INPUT DATA.

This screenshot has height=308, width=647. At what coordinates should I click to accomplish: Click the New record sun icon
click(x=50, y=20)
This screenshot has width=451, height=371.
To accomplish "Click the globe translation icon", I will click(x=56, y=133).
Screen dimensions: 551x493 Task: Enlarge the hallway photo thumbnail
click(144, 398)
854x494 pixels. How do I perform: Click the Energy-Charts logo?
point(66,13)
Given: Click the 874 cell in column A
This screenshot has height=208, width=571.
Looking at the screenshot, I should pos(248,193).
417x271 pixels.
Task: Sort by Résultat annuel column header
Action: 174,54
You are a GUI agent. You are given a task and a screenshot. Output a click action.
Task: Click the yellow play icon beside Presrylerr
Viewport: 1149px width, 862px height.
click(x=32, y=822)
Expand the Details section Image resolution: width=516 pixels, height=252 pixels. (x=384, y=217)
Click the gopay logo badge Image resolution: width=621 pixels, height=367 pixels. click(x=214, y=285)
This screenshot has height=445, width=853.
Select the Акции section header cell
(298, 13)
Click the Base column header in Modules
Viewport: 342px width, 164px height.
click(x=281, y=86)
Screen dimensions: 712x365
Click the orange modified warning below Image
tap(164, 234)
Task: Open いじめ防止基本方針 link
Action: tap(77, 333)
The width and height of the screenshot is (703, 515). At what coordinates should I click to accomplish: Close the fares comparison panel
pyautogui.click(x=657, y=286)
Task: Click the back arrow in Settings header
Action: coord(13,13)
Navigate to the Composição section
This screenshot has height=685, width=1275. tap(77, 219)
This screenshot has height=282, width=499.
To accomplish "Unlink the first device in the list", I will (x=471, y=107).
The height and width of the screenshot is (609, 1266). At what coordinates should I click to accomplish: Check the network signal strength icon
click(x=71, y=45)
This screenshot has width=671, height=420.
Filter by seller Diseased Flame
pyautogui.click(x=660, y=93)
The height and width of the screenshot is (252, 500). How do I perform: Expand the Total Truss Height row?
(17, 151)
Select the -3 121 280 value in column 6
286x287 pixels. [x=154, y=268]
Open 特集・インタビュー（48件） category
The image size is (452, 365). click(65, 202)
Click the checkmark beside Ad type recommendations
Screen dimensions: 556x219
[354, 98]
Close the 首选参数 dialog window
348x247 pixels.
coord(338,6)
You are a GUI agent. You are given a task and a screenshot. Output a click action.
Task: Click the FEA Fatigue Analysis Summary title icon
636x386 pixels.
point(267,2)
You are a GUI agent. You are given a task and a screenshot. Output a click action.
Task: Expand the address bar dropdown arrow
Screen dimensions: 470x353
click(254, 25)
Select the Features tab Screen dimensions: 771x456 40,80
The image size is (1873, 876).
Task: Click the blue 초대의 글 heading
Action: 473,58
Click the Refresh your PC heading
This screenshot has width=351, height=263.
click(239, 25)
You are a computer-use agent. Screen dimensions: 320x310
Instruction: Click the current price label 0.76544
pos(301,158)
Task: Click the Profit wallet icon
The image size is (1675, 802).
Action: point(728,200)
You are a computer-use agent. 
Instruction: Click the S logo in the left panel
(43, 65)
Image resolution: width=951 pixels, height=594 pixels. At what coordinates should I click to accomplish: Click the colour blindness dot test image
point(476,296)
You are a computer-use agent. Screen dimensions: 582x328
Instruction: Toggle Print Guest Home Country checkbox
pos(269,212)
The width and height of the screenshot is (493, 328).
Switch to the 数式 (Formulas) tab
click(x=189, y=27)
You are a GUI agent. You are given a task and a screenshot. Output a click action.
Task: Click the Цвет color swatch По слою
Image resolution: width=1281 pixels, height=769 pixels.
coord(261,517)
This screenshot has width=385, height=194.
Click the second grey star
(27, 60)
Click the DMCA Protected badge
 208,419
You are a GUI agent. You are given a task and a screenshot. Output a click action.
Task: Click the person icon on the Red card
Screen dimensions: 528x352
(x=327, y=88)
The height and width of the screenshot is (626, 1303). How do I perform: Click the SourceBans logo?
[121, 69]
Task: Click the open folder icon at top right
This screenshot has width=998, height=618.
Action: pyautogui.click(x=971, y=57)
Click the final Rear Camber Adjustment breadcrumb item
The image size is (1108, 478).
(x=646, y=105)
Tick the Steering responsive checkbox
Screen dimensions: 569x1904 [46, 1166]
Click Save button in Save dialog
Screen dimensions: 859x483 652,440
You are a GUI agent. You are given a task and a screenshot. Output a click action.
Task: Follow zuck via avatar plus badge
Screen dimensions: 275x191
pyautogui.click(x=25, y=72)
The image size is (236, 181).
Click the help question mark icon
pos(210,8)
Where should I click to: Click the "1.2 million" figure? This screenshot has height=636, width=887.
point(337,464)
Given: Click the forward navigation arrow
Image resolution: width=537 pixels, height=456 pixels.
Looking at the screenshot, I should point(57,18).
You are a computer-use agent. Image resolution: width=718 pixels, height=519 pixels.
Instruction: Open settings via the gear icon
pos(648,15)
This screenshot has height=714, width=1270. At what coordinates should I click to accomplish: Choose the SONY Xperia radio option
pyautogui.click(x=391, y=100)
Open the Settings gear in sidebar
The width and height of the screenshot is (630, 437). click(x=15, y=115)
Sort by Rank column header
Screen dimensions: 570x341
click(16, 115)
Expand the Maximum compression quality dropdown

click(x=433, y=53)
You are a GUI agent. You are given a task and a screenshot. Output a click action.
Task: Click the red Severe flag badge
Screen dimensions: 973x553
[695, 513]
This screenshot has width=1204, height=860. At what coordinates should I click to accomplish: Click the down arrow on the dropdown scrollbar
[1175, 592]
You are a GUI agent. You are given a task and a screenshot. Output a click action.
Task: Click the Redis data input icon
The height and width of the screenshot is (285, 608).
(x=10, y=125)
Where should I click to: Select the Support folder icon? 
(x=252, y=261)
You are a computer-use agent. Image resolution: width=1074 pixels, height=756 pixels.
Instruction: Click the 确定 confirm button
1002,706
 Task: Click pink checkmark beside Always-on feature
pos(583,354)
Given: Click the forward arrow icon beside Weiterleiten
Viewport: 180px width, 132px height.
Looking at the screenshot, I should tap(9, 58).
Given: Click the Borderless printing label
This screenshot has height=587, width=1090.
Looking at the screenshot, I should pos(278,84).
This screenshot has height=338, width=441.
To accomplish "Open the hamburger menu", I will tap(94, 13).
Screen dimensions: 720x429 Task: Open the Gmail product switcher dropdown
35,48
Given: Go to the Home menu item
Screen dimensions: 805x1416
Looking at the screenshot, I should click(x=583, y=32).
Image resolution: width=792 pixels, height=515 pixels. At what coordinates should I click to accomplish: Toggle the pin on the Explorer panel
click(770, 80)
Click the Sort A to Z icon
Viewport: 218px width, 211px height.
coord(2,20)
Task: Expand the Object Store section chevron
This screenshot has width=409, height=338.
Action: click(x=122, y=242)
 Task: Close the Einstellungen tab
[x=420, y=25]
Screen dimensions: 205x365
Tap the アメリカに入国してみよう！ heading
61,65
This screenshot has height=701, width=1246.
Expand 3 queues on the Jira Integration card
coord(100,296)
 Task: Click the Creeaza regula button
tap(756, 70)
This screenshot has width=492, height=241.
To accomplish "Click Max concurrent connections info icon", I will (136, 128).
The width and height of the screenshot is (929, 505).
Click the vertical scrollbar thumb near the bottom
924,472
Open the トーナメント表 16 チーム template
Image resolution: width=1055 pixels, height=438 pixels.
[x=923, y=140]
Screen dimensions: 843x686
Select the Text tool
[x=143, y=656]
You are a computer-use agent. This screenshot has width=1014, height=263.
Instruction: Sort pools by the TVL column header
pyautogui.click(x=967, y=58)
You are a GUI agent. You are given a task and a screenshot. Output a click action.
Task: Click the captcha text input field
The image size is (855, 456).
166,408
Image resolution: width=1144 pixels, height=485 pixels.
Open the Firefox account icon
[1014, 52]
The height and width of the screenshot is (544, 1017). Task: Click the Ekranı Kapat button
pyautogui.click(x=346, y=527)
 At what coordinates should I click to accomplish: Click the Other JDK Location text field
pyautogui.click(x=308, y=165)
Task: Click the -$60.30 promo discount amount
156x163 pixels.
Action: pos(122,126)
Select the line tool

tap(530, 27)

WHAT TO WORK ON.
Reproduce word for word the material above, beginning with the line that contains "The height and width of the screenshot is (252, 500)." and ending with the line that contains "The width and height of the screenshot is (493, 328).".

RESPONSE FOR THIS EXERCISE.
The height and width of the screenshot is (252, 500). How do I perform: Expand the Total Truss Height row?
(17, 151)
Select the -3 121 280 value in column 6
286x287 pixels. [x=154, y=268]
Open 特集・インタビュー（48件） category
The image size is (452, 365). click(65, 202)
Click the checkmark beside Ad type recommendations
Screen dimensions: 556x219
[354, 98]
Close the 首选参数 dialog window
348x247 pixels.
coord(338,6)
You are a GUI agent. You are given a task and a screenshot. Output a click action.
Task: Click the FEA Fatigue Analysis Summary title icon
636x386 pixels.
point(267,2)
You are a GUI agent. You are given a task and a screenshot. Output a click action.
Task: Expand the address bar dropdown arrow
Screen dimensions: 470x353
click(254, 25)
Select the Features tab Screen dimensions: 771x456 40,80
The image size is (1873, 876).
Task: Click the blue 초대의 글 heading
Action: 473,58
Click the Refresh your PC heading
This screenshot has width=351, height=263.
click(239, 25)
You are a computer-use agent. Screen dimensions: 320x310
Instruction: Click the current price label 0.76544
pos(301,158)
Task: Click the Profit wallet icon
The image size is (1675, 802).
Action: point(728,200)
You are a computer-use agent. 
Instruction: Click the S logo in the left panel
(43, 65)
Image resolution: width=951 pixels, height=594 pixels. At what coordinates should I click to accomplish: Click the colour blindness dot test image
point(476,296)
You are a computer-use agent. Screen dimensions: 582x328
Instruction: Toggle Print Guest Home Country checkbox
pos(269,212)
The width and height of the screenshot is (493, 328).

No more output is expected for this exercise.